_Prompt_
Transcribe the records in their entirety, exactly as given.
<<<<
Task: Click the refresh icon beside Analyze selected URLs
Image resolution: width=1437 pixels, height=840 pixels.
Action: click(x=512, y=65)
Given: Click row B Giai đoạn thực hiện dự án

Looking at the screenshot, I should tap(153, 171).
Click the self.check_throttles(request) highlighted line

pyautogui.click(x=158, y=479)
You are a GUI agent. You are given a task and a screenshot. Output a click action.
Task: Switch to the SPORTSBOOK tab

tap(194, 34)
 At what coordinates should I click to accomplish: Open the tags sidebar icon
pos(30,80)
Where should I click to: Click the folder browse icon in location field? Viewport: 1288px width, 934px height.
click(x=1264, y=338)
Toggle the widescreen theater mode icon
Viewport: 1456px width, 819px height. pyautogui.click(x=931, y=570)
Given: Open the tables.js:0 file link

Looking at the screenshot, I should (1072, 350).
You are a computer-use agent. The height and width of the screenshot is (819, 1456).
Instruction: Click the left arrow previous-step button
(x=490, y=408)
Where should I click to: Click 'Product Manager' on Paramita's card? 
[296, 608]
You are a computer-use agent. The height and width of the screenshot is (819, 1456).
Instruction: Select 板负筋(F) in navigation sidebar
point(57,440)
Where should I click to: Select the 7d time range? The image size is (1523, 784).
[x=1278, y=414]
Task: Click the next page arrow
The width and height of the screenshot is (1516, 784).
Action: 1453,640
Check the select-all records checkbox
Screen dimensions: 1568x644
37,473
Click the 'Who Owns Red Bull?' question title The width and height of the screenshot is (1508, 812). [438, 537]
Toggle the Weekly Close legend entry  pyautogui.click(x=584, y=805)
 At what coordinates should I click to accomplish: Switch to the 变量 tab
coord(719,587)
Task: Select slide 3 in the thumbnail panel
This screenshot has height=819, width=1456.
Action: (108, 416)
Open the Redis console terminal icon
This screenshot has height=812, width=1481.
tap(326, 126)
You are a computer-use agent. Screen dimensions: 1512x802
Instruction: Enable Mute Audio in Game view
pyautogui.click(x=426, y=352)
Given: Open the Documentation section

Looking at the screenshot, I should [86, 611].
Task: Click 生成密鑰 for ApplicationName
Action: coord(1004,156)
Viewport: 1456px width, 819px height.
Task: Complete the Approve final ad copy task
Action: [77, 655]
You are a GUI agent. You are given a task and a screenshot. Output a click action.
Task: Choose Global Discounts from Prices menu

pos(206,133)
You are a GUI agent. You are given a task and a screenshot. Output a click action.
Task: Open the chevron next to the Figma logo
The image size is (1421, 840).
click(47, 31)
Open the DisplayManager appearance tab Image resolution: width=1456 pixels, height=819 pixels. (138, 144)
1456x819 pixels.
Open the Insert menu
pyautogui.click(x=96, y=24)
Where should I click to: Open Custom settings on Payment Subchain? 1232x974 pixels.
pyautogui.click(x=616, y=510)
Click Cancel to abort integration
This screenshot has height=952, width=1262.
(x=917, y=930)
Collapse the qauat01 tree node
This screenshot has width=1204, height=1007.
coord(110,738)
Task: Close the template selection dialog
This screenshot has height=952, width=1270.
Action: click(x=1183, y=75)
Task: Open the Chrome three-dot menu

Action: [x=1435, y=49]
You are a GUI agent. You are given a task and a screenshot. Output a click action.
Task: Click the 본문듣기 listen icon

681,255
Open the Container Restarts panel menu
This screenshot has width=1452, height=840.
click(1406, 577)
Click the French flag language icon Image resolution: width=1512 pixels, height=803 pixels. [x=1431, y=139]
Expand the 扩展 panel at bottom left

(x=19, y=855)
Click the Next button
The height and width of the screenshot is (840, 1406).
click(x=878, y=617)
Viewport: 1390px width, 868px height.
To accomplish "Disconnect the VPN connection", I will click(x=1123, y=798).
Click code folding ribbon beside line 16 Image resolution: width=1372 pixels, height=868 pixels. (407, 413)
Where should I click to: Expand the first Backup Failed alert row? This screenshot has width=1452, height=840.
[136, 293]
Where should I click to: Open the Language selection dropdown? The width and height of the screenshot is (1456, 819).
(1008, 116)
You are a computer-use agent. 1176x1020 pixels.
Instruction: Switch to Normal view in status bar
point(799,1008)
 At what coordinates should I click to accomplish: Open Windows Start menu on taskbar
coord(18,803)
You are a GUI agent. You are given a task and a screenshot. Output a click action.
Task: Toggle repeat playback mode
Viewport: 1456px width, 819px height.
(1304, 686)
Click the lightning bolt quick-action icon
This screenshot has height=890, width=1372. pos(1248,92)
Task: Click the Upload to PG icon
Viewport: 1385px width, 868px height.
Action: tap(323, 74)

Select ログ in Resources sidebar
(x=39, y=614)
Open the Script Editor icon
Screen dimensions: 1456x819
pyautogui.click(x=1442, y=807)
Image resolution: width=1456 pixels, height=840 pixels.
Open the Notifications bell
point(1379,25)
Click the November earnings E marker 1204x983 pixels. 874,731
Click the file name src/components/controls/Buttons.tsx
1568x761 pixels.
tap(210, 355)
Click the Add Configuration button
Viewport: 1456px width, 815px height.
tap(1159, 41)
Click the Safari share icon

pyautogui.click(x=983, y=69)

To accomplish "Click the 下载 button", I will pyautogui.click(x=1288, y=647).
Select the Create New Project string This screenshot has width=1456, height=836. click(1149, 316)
>>>>
_Answer to this problem_
Task: Click the refresh icon beside Analyze selected URLs
Image resolution: width=1437 pixels, height=840 pixels.
Action: click(x=512, y=65)
Given: Click row B Giai đoạn thực hiện dự án

Looking at the screenshot, I should tap(153, 171).
Click the self.check_throttles(request) highlighted line

pyautogui.click(x=158, y=479)
You are a GUI agent. You are given a task and a screenshot. Output a click action.
Task: Switch to the SPORTSBOOK tab

tap(194, 34)
 At what coordinates should I click to accomplish: Open the tags sidebar icon
pos(30,80)
Where should I click to: Click the folder browse icon in location field? Viewport: 1288px width, 934px height.
click(x=1264, y=338)
Toggle the widescreen theater mode icon
Viewport: 1456px width, 819px height. pyautogui.click(x=931, y=570)
Given: Open the tables.js:0 file link

Looking at the screenshot, I should (1072, 350).
You are a computer-use agent. The height and width of the screenshot is (819, 1456).
Instruction: Click the left arrow previous-step button
(x=490, y=408)
Where should I click to: Click 'Product Manager' on Paramita's card? 
[296, 608]
You are a computer-use agent. The height and width of the screenshot is (819, 1456).
Instruction: Select 板负筋(F) in navigation sidebar
point(57,440)
Where should I click to: Select the 7d time range? The image size is (1523, 784).
[x=1278, y=414]
Task: Click the next page arrow
The width and height of the screenshot is (1516, 784).
Action: 1453,640
Check the select-all records checkbox
Screen dimensions: 1568x644
37,473
Click the 'Who Owns Red Bull?' question title The width and height of the screenshot is (1508, 812). [438, 537]
Toggle the Weekly Close legend entry  pyautogui.click(x=584, y=805)
 At what coordinates should I click to accomplish: Switch to the 变量 tab
coord(719,587)
Task: Select slide 3 in the thumbnail panel
This screenshot has height=819, width=1456.
Action: (108, 416)
Open the Redis console terminal icon
This screenshot has height=812, width=1481.
tap(326, 126)
You are a computer-use agent. Screen dimensions: 1512x802
Instruction: Enable Mute Audio in Game view
pyautogui.click(x=426, y=352)
Given: Open the Documentation section

Looking at the screenshot, I should [86, 611].
Task: Click 生成密鑰 for ApplicationName
Action: coord(1004,156)
Viewport: 1456px width, 819px height.
Task: Complete the Approve final ad copy task
Action: [77, 655]
You are a GUI agent. You are given a task and a screenshot. Output a click action.
Task: Choose Global Discounts from Prices menu

pos(206,133)
You are a GUI agent. You are given a task and a screenshot. Output a click action.
Task: Open the chevron next to the Figma logo
The image size is (1421, 840).
click(47, 31)
Open the DisplayManager appearance tab Image resolution: width=1456 pixels, height=819 pixels. (138, 144)
1456x819 pixels.
Open the Insert menu
pyautogui.click(x=96, y=24)
Where should I click to: Open Custom settings on Payment Subchain? 1232x974 pixels.
pyautogui.click(x=616, y=510)
Click Cancel to abort integration
This screenshot has height=952, width=1262.
(x=917, y=930)
Collapse the qauat01 tree node
This screenshot has width=1204, height=1007.
coord(110,738)
Task: Close the template selection dialog
This screenshot has height=952, width=1270.
Action: click(x=1183, y=75)
Task: Open the Chrome three-dot menu

Action: [x=1435, y=49]
You are a GUI agent. You are given a task and a screenshot. Output a click action.
Task: Click the 본문듣기 listen icon

681,255
Open the Container Restarts panel menu
This screenshot has width=1452, height=840.
click(1406, 577)
Click the French flag language icon Image resolution: width=1512 pixels, height=803 pixels. [x=1431, y=139]
Expand the 扩展 panel at bottom left

(x=19, y=855)
Click the Next button
The height and width of the screenshot is (840, 1406).
click(x=878, y=617)
Viewport: 1390px width, 868px height.
To accomplish "Disconnect the VPN connection", I will click(x=1123, y=798).
Click code folding ribbon beside line 16 Image resolution: width=1372 pixels, height=868 pixels. (407, 413)
Where should I click to: Expand the first Backup Failed alert row? This screenshot has width=1452, height=840.
[136, 293]
Where should I click to: Open the Language selection dropdown? The width and height of the screenshot is (1456, 819).
(1008, 116)
You are a computer-use agent. 1176x1020 pixels.
Instruction: Switch to Normal view in status bar
point(799,1008)
 At what coordinates should I click to accomplish: Open Windows Start menu on taskbar
coord(18,803)
You are a GUI agent. You are given a task and a screenshot. Output a click action.
Task: Toggle repeat playback mode
Viewport: 1456px width, 819px height.
(1304, 686)
Click the lightning bolt quick-action icon
This screenshot has height=890, width=1372. pos(1248,92)
Task: Click the Upload to PG icon
Viewport: 1385px width, 868px height.
Action: tap(323, 74)

Select ログ in Resources sidebar
(x=39, y=614)
Open the Script Editor icon
Screen dimensions: 1456x819
pyautogui.click(x=1442, y=807)
Image resolution: width=1456 pixels, height=840 pixels.
Open the Notifications bell
point(1379,25)
Click the November earnings E marker 1204x983 pixels. 874,731
Click the file name src/components/controls/Buttons.tsx
1568x761 pixels.
tap(210, 355)
Click the Add Configuration button
Viewport: 1456px width, 815px height.
tap(1159, 41)
Click the Safari share icon

pyautogui.click(x=983, y=69)

To accomplish "Click the 下载 button", I will pyautogui.click(x=1288, y=647).
Select the Create New Project string This screenshot has width=1456, height=836. click(1149, 316)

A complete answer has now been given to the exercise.